HKUDS / LightRAG

"LightRAG: Simple and Fast Retrieval-Augmented Generation"
https://arxiv.org/abs/2410.05779
MIT License
9.22k stars 1.13k forks source link

embedding dimension problem #270

Open 13331112522 opened 1 week ago

13331112522 commented 1 week ago

I met the embedding dimension error when I employed the open source embedding model and openai-like one. I changed the dimension from default 4096 to 1024 or 2048, I got this error:

File "/Library/Frameworks/Python.framework/Versions/3.12/lib/python3.12/site-packages/nano_vectordb/dbs.py", line 71, in __post_init__ storage["embedding_dim"] == self.embedding_dim AssertionError: Embedding dim mismatch, expected: 1024, but loaded: 4096

When I didn't change the dimension and used: embedding_model=HuggingFaceEmbedding(model_name="BAAI/bge-base-en-v1.5")

I got something wrong with:

INFO:sentence_transformers.SentenceTransformer:2 prompts are loaded, with the keys: ['query', 'text'] INFO:lightrag:Logger initialized for working directory: ./dickens INFO:lightrag:Load KV full_docs with 0 data INFO:lightrag:Load KV text_chunks with 0 data INFO:lightrag:Load KV llm_response_cache with 0 data INFO:lightrag:Loaded graph from ./dickens/graph_chunk_entity_relation.graphml with 0 nodes, 0 edges INFO:nano-vectordb:Load (0, 4096) data INFO:nano-vectordb:Init {'embedding_dim': 4096, 'metric': 'cosine', 'storage_file': './dickens/vdb_entities.json'} 0 data INFO:nano-vectordb:Load (0, 4096) data INFO:nano-vectordb:Init {'embedding_dim': 4096, 'metric': 'cosine', 'storage_file': './dickens/vdb_relationships.json'} 0 data INFO:nano-vectordb:Load (0, 4096) data INFO:nano-vectordb:Init {'embedding_dim': 4096, 'metric': 'cosine', 'storage_file': './dickens/vdb_chunks.json'} 42 data INFO:lightrag:[New Docs] inserting 1 docs INFO:lightrag:[New Chunks] inserting 42 chunks INFO:lightrag:Inserting 42 vectors to chunks Batches: 100%|████████████████████████████████████| 1/1 [00:00<00:00, 1.20it/s] ...

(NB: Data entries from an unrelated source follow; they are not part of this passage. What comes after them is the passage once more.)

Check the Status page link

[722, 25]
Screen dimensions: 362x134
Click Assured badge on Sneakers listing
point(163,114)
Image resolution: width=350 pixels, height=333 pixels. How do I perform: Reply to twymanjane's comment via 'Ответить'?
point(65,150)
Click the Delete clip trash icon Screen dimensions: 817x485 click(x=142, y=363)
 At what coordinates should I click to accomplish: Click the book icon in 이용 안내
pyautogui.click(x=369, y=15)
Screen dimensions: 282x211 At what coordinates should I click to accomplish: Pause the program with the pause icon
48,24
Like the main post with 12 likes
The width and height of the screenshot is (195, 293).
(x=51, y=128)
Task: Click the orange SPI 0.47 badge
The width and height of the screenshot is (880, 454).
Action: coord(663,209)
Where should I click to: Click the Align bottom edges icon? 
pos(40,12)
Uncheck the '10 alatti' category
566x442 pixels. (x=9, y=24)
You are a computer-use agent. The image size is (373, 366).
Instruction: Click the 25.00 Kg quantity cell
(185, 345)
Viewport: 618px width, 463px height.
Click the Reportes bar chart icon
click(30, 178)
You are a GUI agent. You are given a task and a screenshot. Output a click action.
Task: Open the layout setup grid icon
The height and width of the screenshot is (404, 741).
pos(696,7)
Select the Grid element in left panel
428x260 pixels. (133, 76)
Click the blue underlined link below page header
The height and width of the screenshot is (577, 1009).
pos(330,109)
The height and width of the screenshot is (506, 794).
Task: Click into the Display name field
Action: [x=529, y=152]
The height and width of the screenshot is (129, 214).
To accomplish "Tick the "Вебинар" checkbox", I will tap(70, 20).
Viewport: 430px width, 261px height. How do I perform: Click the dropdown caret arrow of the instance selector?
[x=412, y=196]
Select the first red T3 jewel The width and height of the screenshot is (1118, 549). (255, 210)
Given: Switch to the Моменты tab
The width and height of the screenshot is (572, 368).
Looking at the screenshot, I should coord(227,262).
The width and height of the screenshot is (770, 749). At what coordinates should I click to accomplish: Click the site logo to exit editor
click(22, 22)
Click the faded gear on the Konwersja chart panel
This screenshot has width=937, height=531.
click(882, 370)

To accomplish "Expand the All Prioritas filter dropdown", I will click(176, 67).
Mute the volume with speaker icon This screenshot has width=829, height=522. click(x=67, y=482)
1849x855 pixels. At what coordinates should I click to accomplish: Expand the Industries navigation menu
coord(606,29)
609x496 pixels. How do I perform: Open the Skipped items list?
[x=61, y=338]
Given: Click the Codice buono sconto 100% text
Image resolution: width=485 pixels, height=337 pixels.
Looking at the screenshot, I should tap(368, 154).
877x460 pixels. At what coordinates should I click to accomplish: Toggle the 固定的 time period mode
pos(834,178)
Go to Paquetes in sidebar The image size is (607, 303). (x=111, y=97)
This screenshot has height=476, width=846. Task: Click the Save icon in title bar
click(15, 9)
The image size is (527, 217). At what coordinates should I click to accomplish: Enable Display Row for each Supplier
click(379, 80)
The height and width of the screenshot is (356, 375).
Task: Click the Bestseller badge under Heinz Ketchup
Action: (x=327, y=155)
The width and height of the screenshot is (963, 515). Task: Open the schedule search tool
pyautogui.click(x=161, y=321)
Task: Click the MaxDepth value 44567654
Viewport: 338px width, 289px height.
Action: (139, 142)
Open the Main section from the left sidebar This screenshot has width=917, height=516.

INFO:lightrag:Writing graph with 0 nodes, 0 edges Traceback (most recent call last): File "/Users/zhouql1978/dev/LightRAG/test.py", line 67, in rag.insert(f.read()) File "/Users/zhouql1978/dev/LightRAG/lightrag/lightrag.py", line 197, in insert return loop.run_until_complete(self.ainsert(string_or_strings)) ^^^^^^^^^^^^^^^^^^^^^^^^^^^^^^^^^^^^^^^^^^^^^^^^^^^^^^^^ File "/Library/Frameworks/Python.framework/Versions/3.12/lib/python3.12/asyncio/base_events.py", line 687, in run_until_complete return future.result() ^^^^^^^^^^^^^^^ File "/Users/zhouql1978/dev/LightRAG/lightrag/lightrag.py", line 241, in ainsert await self.chunks_vdb.upsert(inserting_chunks) File "/Users/zhouql1978/dev/LightRAG/lightrag/storage.py", line 98, in upsert results = self._client.upsert(datas=list_data) ^^^^^^^^^^^^^^^^^^^^^^^^^^^^^^^^^^^^ File "/Library/Frameworks/Python.framework/Versions/3.12/lib/python3.12/site-packages/nano_vectordb/dbs.py", line 92, in upsert self.__storage["matrix"][i] = update_d[f_VECTOR].astype(Float)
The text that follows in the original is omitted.